Segundo o senador, a Split converteu R$ 134 milhões em dólares e os enviou para paraísos fiscais, usando como porta de entrada a Casa de Câmbios Pantanal, que funciona em Ciudad del Este.
A casa de câmbio, apesar de estar em nome de Godoy, pertence a Enrico Piccioto, o mesmo dono da Split. Todo o dinheiro enviado pela Split para a Casa de Câmbios Pantanal chegou através da conta de Godoy no Banco do Brasil em Foz do Iguaçu e foi enviado por uma agência do Banco do Estado de Rondônia (Beron) em São Paulo.
O senador, que anunciou o fim das investigações na fronteira no final da tarde de anteontem, resolveu ampliar o rastreamento e ficou mais um dia em Foz. Logo pela manhã de ontem, ele dispensou seguranças e tentou despistar a imprensa. Se os jornalistas insistirem em acompanhar as investigações, nós não vamos conseguir depoimentos. Nesse assunto, ninguém quer ser taxado de delator, disse.
Pelo fundos do hotel Carimã, onde estava hospedado, o senador cruzou a fronteira para o Paraguai e conseguiu ouvir uma pessoa próxima aos doleiros. É um personagem misterioso que nós preferimos poupar nessa fase das investigações, disse.
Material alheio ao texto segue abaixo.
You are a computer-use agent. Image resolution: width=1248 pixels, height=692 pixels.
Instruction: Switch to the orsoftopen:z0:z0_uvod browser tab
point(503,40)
Desse personagem, Tuma conseguiu pistas de como funcionava todo o esquema de lavagem do dinheiro conseguido na venda de títulos públicos. Existem pelo menos 50 doleiros envolvidos, disse o senador. O informante de Tuma confirmou que a CPI dos Títulos Públicos já tinha conhecimento: pelo menos R$ 470 milhões, vindos da negociação com os precatórios através das empresas Negocial, Split, Perfil e Investi-Sul, foram transformados em dólar através de doleiros da fronteira.
Tuma confirmou também que os depósitos feitos pelo Beron para as contas do Banco Amambay foram transformados em dólares e enviados para paraísos fiscais através do Banco Integración. Temos testemunhas. Agora, precisamos das provas para incriminar os envolvidos, concluiu.